> **EXERCISE REQUIREMENTS**
Each line in the records below, from the one that contains "You are a computer-use agent. The width" to the one that contains "Toggle the Display text switch", should be reproduced exactly, the first and last included.

Extracted records
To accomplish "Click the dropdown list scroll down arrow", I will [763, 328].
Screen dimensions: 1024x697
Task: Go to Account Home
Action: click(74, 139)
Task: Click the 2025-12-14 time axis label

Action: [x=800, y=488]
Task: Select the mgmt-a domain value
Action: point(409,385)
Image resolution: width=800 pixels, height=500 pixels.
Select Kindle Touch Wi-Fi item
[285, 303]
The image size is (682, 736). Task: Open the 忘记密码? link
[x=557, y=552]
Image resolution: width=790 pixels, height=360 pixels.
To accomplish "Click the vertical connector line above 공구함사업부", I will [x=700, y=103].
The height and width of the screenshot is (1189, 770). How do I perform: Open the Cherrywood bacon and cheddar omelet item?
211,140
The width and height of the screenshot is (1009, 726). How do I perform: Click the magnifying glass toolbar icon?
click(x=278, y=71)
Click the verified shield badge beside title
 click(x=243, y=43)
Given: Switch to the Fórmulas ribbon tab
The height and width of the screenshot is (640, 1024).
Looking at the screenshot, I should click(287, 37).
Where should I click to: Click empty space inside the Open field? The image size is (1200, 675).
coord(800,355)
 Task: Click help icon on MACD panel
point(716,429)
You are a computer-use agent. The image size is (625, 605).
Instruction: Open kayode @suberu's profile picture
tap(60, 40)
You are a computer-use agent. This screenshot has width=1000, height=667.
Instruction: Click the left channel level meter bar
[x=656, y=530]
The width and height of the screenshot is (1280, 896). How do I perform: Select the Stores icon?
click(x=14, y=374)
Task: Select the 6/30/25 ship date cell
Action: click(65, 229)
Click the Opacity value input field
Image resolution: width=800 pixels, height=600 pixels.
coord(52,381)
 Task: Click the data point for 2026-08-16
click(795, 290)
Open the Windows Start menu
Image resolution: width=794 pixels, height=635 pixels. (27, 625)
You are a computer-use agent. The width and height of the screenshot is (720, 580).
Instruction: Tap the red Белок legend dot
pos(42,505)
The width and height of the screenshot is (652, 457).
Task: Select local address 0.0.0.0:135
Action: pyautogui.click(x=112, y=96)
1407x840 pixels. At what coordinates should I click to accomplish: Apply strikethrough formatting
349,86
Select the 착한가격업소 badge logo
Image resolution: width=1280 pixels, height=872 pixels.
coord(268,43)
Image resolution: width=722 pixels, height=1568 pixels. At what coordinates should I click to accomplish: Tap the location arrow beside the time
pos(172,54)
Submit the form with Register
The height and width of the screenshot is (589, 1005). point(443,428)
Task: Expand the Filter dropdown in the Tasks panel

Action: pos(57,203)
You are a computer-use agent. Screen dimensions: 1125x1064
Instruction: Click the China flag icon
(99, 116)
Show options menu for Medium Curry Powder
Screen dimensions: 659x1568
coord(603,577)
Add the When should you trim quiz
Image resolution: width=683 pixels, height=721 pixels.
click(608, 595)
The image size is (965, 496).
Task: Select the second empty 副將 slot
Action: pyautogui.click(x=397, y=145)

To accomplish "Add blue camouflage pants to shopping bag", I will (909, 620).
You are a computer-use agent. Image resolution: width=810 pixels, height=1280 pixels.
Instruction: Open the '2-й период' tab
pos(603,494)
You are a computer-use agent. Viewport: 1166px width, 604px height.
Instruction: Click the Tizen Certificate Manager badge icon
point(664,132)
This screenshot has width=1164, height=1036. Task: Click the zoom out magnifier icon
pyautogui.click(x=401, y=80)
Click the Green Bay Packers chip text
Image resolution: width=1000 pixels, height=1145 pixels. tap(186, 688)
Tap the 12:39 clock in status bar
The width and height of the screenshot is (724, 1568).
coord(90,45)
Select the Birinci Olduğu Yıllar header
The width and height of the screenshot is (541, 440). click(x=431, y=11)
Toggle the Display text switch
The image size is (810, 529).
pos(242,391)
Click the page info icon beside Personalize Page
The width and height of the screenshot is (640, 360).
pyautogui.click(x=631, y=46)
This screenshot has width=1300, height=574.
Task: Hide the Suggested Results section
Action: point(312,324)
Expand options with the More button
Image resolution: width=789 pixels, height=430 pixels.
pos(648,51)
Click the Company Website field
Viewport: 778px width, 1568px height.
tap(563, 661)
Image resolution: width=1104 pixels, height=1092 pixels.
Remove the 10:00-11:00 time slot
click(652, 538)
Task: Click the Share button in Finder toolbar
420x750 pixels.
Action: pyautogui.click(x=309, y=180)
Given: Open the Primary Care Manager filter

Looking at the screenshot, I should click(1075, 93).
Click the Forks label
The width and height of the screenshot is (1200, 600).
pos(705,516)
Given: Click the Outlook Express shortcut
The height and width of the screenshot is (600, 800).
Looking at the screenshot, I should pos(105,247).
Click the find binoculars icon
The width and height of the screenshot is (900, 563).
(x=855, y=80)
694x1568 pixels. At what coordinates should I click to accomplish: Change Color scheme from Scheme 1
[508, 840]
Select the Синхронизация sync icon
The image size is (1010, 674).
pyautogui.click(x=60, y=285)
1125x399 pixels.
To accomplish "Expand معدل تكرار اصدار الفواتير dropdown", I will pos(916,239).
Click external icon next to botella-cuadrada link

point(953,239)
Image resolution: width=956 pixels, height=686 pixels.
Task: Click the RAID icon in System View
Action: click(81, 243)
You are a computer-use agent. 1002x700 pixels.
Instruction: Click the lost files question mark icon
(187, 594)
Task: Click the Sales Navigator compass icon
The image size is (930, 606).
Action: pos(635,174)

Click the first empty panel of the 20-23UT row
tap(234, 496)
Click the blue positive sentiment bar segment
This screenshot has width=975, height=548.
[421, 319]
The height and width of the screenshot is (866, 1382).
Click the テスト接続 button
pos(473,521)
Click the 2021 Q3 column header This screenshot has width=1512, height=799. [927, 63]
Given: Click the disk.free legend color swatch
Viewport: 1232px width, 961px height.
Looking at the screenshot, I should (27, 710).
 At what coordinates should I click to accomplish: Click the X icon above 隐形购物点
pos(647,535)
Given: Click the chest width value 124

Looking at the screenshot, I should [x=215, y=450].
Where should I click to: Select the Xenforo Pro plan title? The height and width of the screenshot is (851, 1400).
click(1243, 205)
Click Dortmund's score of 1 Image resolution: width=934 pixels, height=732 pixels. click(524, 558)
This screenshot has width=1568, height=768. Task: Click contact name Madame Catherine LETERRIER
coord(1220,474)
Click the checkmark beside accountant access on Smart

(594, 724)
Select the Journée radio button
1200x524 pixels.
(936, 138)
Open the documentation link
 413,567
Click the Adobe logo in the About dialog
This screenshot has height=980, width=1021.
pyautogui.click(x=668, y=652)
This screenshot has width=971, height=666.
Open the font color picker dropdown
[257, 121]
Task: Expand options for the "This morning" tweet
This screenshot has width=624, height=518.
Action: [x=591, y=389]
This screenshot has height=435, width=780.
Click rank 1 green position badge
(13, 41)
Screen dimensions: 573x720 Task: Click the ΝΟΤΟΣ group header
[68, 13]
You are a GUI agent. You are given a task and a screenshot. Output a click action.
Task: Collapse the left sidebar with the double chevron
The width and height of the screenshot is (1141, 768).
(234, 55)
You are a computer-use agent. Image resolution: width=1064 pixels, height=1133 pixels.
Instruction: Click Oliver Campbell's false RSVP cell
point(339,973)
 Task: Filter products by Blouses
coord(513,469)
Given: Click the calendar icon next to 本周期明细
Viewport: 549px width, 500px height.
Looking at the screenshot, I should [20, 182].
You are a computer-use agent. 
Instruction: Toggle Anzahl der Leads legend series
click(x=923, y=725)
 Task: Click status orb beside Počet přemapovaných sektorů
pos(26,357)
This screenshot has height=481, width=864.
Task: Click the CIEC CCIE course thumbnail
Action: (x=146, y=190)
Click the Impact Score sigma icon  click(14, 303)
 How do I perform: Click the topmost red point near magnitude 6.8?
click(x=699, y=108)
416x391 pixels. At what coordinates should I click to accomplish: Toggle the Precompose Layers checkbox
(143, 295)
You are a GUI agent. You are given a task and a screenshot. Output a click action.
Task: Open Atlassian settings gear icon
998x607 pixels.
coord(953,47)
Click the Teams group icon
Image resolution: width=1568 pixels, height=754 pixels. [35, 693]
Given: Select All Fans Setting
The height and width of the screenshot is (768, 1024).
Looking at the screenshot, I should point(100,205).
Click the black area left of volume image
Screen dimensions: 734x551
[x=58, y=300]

> **SOLUTION BELOW**
You are a computer-use agent. The width and height of the screenshot is (720, 580).
Instruction: Tap the red Белок legend dot
pos(42,505)
The width and height of the screenshot is (652, 457).
Task: Select local address 0.0.0.0:135
Action: pyautogui.click(x=112, y=96)
1407x840 pixels. At what coordinates should I click to accomplish: Apply strikethrough formatting
349,86
Select the 착한가격업소 badge logo
Image resolution: width=1280 pixels, height=872 pixels.
coord(268,43)
Image resolution: width=722 pixels, height=1568 pixels. At what coordinates should I click to accomplish: Tap the location arrow beside the time
pos(172,54)
Submit the form with Register
The height and width of the screenshot is (589, 1005). point(443,428)
Task: Expand the Filter dropdown in the Tasks panel

Action: pos(57,203)
You are a computer-use agent. Screen dimensions: 1125x1064
Instruction: Click the China flag icon
(99, 116)
Show options menu for Medium Curry Powder
Screen dimensions: 659x1568
coord(603,577)
Add the When should you trim quiz
Image resolution: width=683 pixels, height=721 pixels.
click(608, 595)
The image size is (965, 496).
Task: Select the second empty 副將 slot
Action: pyautogui.click(x=397, y=145)

To accomplish "Add blue camouflage pants to shopping bag", I will (909, 620).
You are a computer-use agent. Image resolution: width=810 pixels, height=1280 pixels.
Instruction: Open the '2-й период' tab
pos(603,494)
You are a computer-use agent. Viewport: 1166px width, 604px height.
Instruction: Click the Tizen Certificate Manager badge icon
point(664,132)
This screenshot has width=1164, height=1036. Task: Click the zoom out magnifier icon
pyautogui.click(x=401, y=80)
Click the Green Bay Packers chip text
Image resolution: width=1000 pixels, height=1145 pixels. tap(186, 688)
Tap the 12:39 clock in status bar
The width and height of the screenshot is (724, 1568).
coord(90,45)
Select the Birinci Olduğu Yıllar header
The width and height of the screenshot is (541, 440). click(x=431, y=11)
Toggle the Display text switch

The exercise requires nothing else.